I recently spent some time talking about how hard it is to pair the right hero with the right concept. The hero needs to have a volatile relationship to the story. They have to be able to transform the story and the story has to be able to transform them. They need to have the power to resolve the dilemma. They need to be the only one who can solve the problem.
This is true for fictional stories and even more true for docudramas. One question they asked us all the time in film school is “whose story is it?” But when it comes to docudramas, Hollywood has gotten too lazy to figure out the best answer to that question. Instead they wait until a hustler comes knocking on their door trying to sell his own “life rights”. If the pitch is good enough, Hollywood bites, without ever asking is this person is actually the real hero of this story.

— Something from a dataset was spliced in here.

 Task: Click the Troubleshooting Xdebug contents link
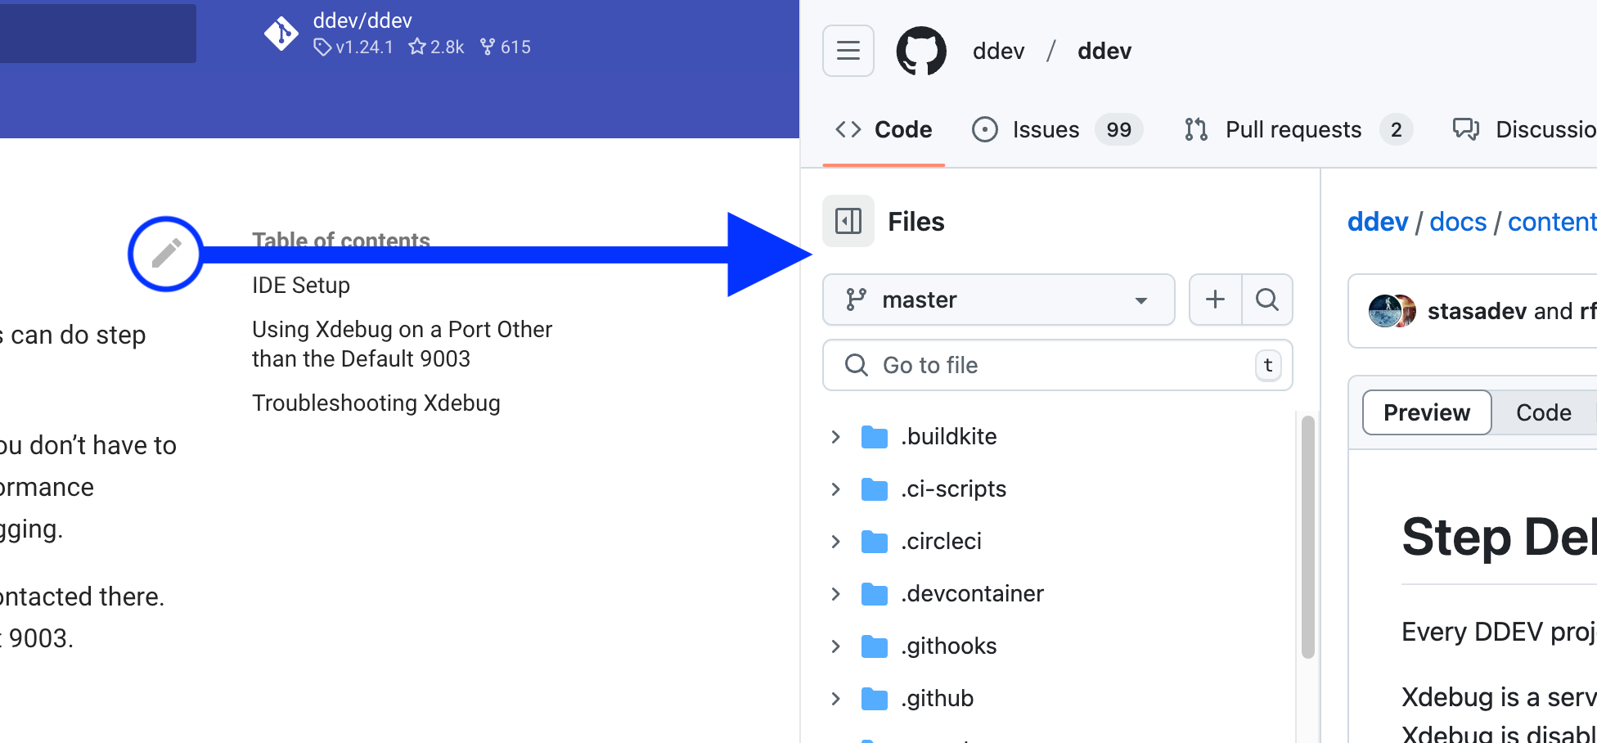376,403
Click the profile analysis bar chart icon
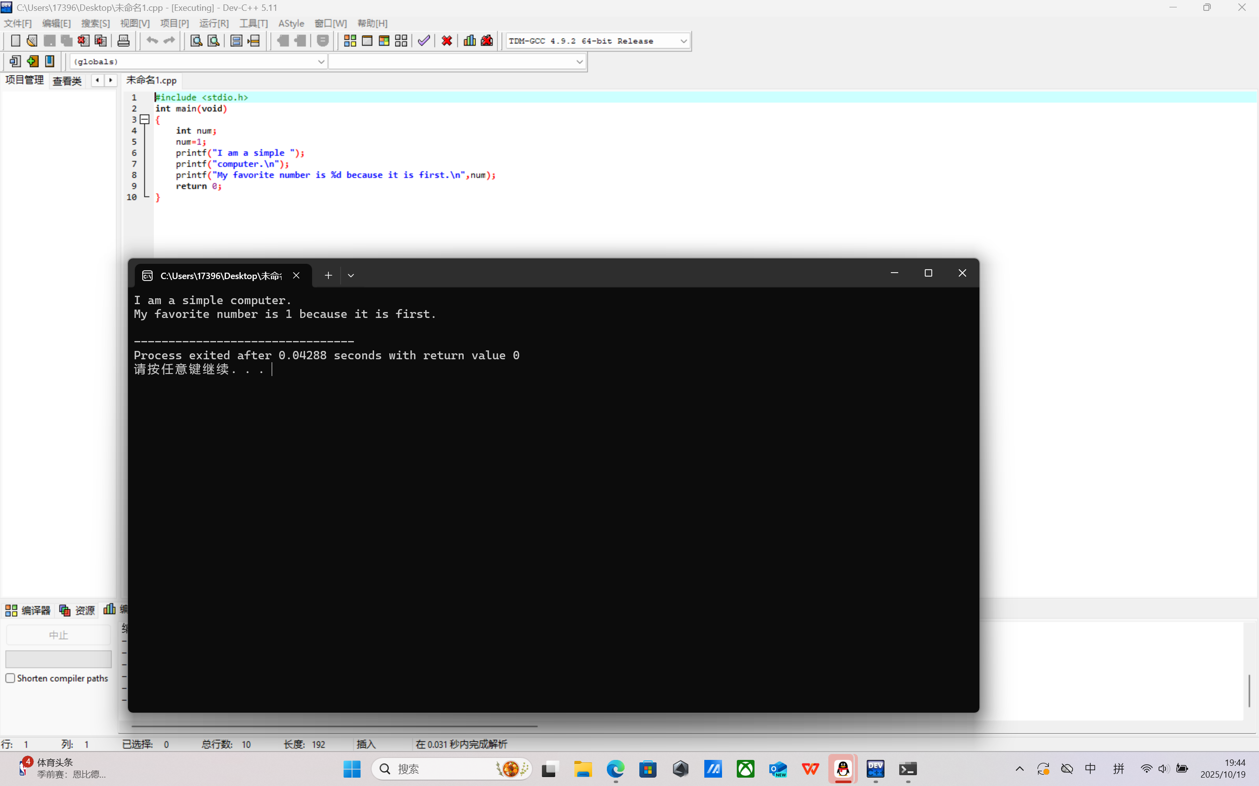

The hard-fought efforts to mount the Woodstock festival (and the unsuccessful efforts to control what it became) could make for a great story. The story of the local non-rock-fan slacker who briefly tried and failed to rent his farm to the organizers? That’s not a good story. But that’s the guy who sold his life rights. Once again, the poor marketers discovered that they could have sold “the Woodstock story”, but they couldn’t sell Taking Woodstock, which was “sort of the Woodstock story, but… not really.”Another example: I liked Breach a lot. It’s an underrated movie, due to Chris Cooper’s amazing performance as real-life traitor Robert Hanssen. But it has the wrong hero. The FBI agent Ryan Phillipe plays was brought in at the last minute to gather some additional evidence, after Hanssen had already been exposed. In real life, he did so without ever confronting Hanssen, then instantly quit to sell his story to Hollywood. Nobody would have picked this guy to be the hero of this story, if he hadn’t brought in the pitch.At least those two were about movie-worthy events. Even sillier are those movies that have no business being made, but some enterprising hustler convinced Hollywood that their story “had to be told”! Remember that guy who spent twenty years suing the car companies, claiming that he had invented variable-speed windshield wipers? Probably not. He eventually got a pay-off, then got another pay-off from Hollywood, when he suckered them into making a bio-pic about him called Flash of Genius. Nobody cared.

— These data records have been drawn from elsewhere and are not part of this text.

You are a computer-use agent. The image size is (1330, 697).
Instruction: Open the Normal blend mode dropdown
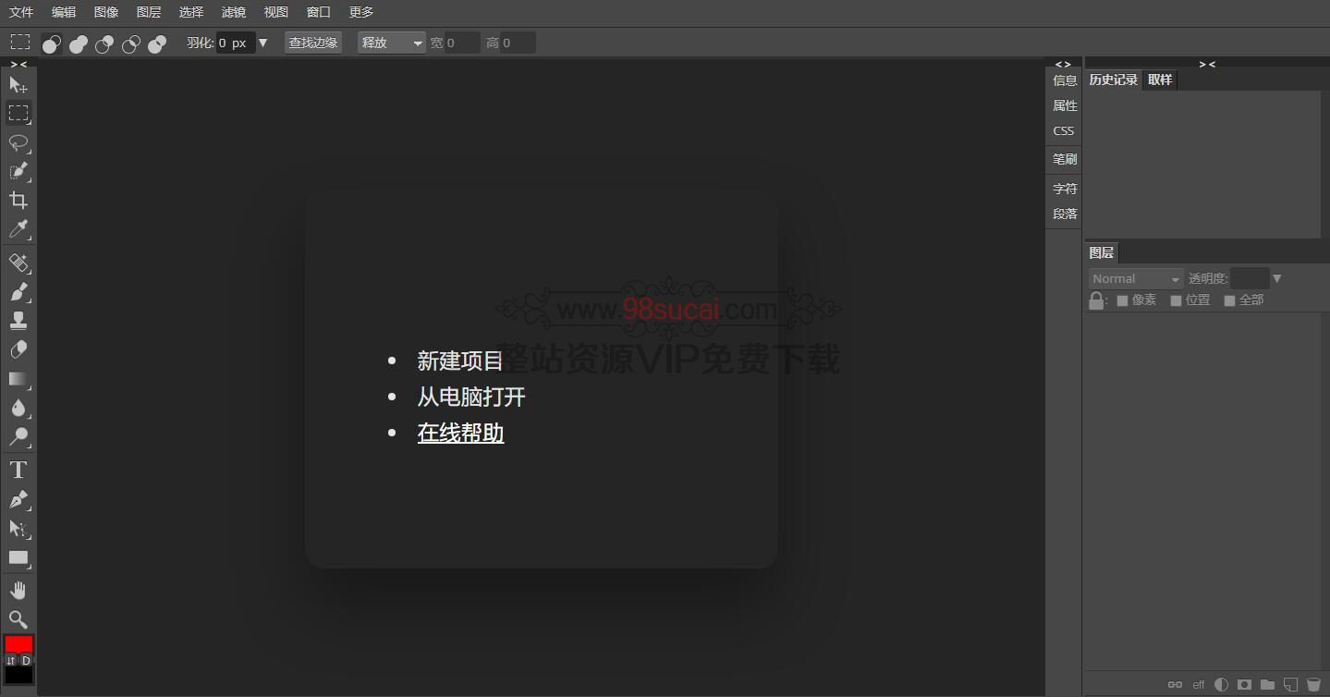(1135, 277)
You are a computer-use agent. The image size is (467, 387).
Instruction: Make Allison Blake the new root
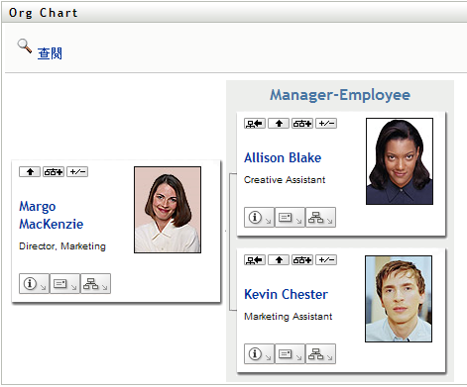coord(255,124)

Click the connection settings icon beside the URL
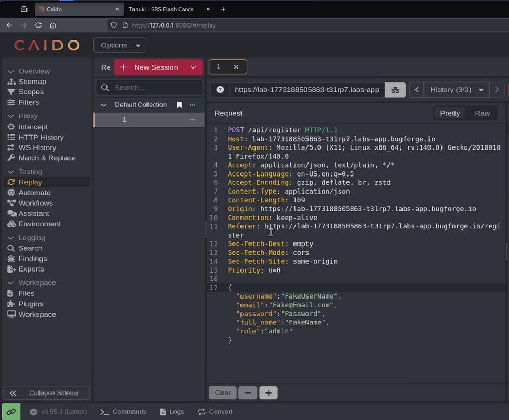(395, 90)
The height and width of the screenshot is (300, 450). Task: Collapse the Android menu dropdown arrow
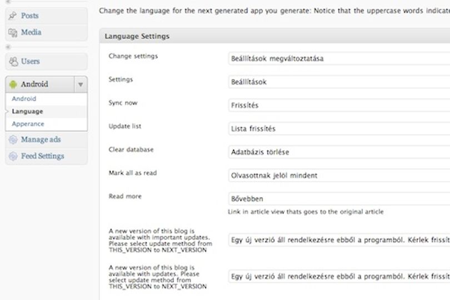pos(81,84)
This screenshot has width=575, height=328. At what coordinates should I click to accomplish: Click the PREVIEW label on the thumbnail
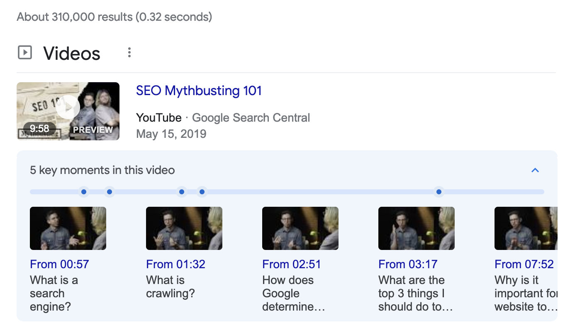[93, 130]
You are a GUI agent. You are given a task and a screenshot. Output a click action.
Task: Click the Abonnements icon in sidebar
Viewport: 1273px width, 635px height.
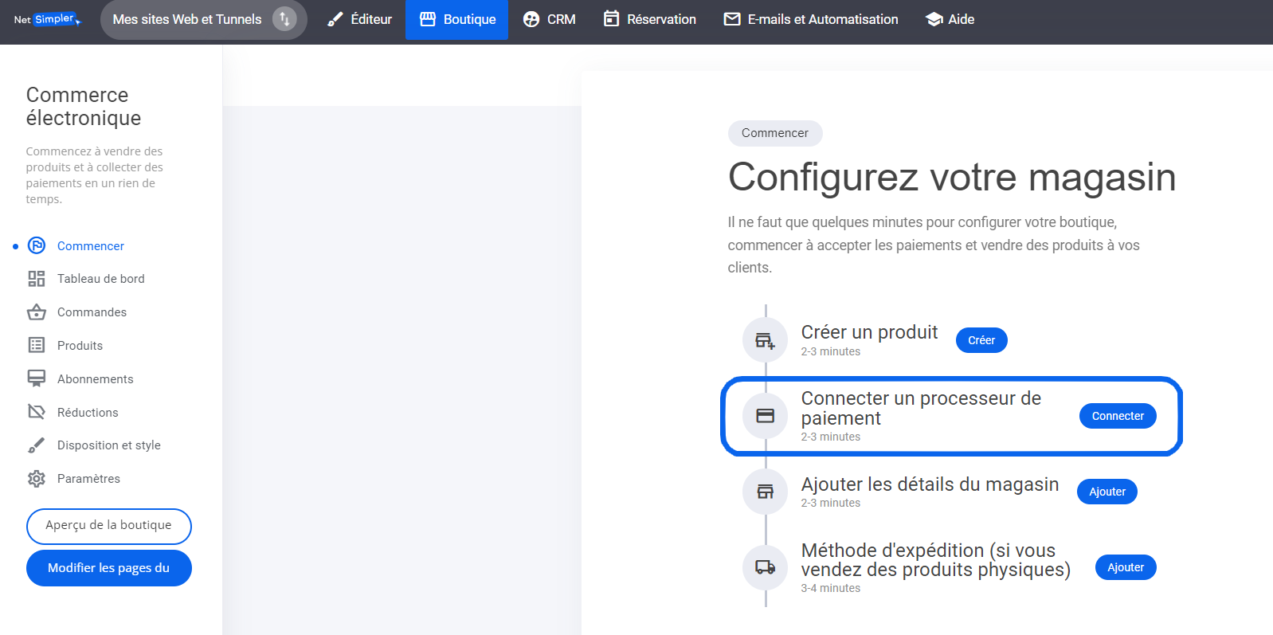(x=37, y=378)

One of the reasons The Social Network and The King’s Speech worked so well is that they were not based on books written by the actual people involved, all of whom would have had a vested interest in warping reality into a too-tidy narrative.
The best recent example of how to do it right was Milk. The screenwriter simply decided that this story ought to be told, so he did the research himself. He didn’t buy anybody’s life rights, as far as I know. The surviving participants just shared their memories because they agreed that this was a worthwhile project. The hero of the movie was the actual hero of the story: Harvey Milk.